Friction of two-dimensional colloids on the disordered substrate

The Langevin molecular dynamics simulations are applied to investigating the friction of two-dimensional (2D) colloids on the disordered substrate. It is found that for lower initial velocities, the frictional force increases linearly with the initial velocity, in accordance with Stokes's law. For higher initial velocities, the frictional force increases nonlinearly with the initial velocity and then tends to saturate, consistent with recent experiments [Phys. Rev. Lett. 131 , 266201 (2023)] and exhibiting a decrease in the size of large islands and the appearance of individual particles in the moving configuration. In addition, it is observed that when the normal load is below a certain threshold, the frictional force is independent of the normal load, also consistent with recent experiments [Phys. Rev.
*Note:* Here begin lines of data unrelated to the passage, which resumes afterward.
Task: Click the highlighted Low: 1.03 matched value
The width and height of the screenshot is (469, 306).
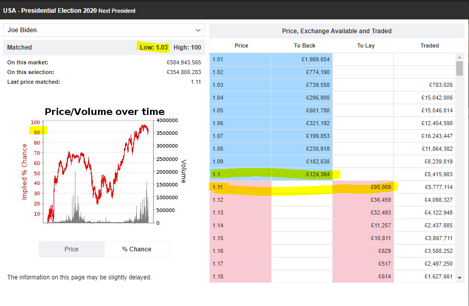Action: point(154,48)
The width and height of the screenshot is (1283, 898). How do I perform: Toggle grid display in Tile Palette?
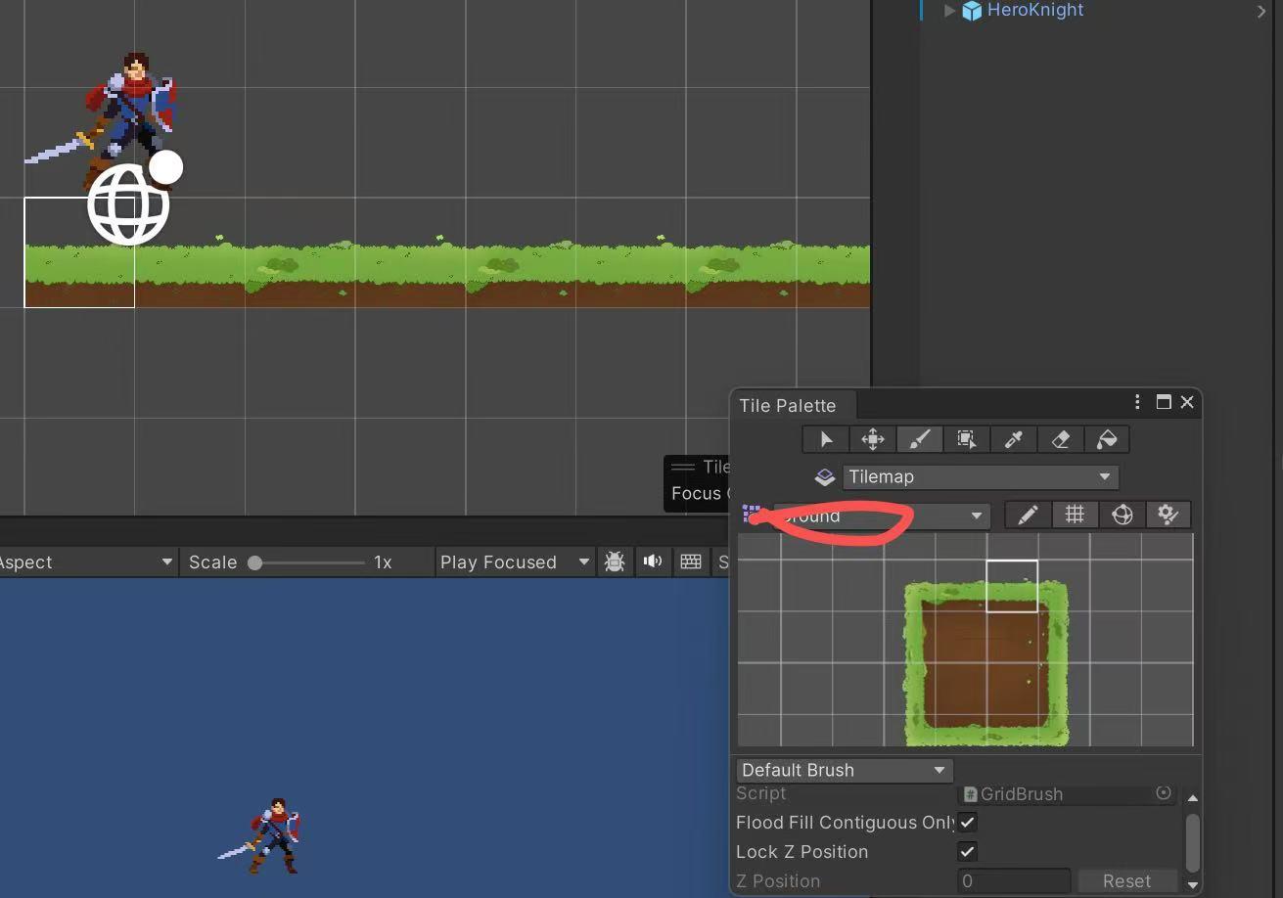click(1075, 515)
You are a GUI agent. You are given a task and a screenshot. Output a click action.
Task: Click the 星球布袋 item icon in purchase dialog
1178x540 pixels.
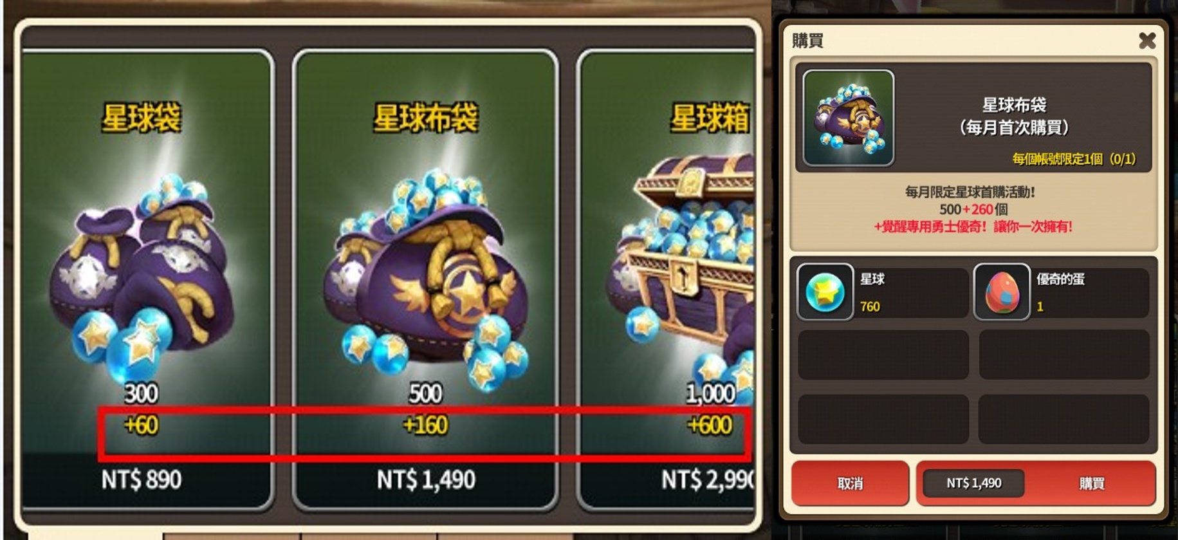(849, 118)
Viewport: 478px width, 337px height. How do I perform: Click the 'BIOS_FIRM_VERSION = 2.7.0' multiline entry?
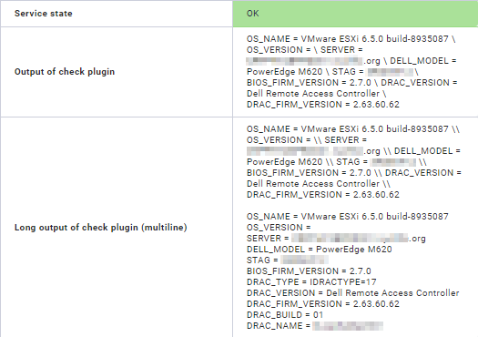coord(309,271)
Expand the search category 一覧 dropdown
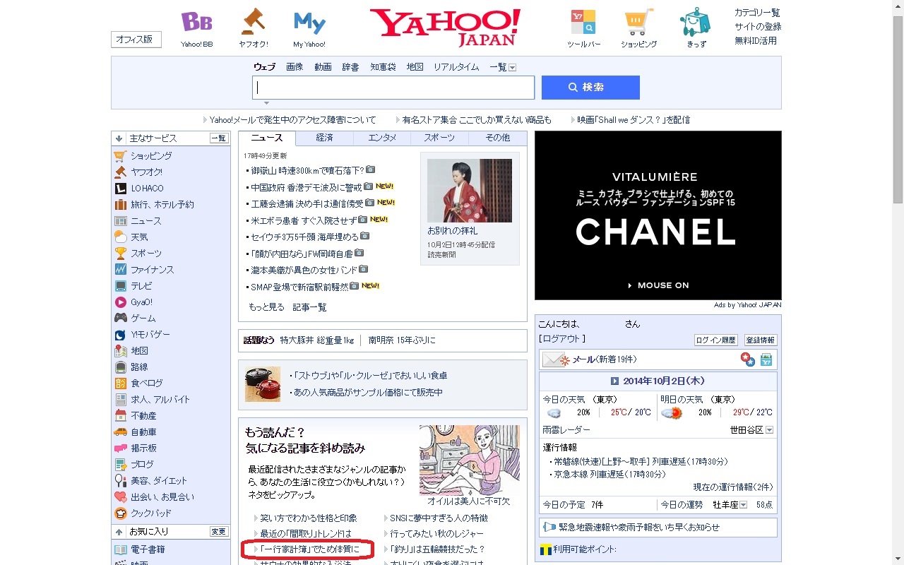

Lett. 131 , 266201 (2023)], while when the normal load is above the threshold, the frictional force is proportional to the normal load, in accordance with the macroscopic friction law. The frictional force remains constant as the normal load further increases. The threshold of the normal load depends on the initial velocity, and their relationship is similar to the relationship between frictional force and initial velocity. The temperature dependence of viscosity-dominated friction is minimal under low normal loads. The primary source of viscosity is the interparticle interaction, indirectly highlighting the role of these interactions in friction.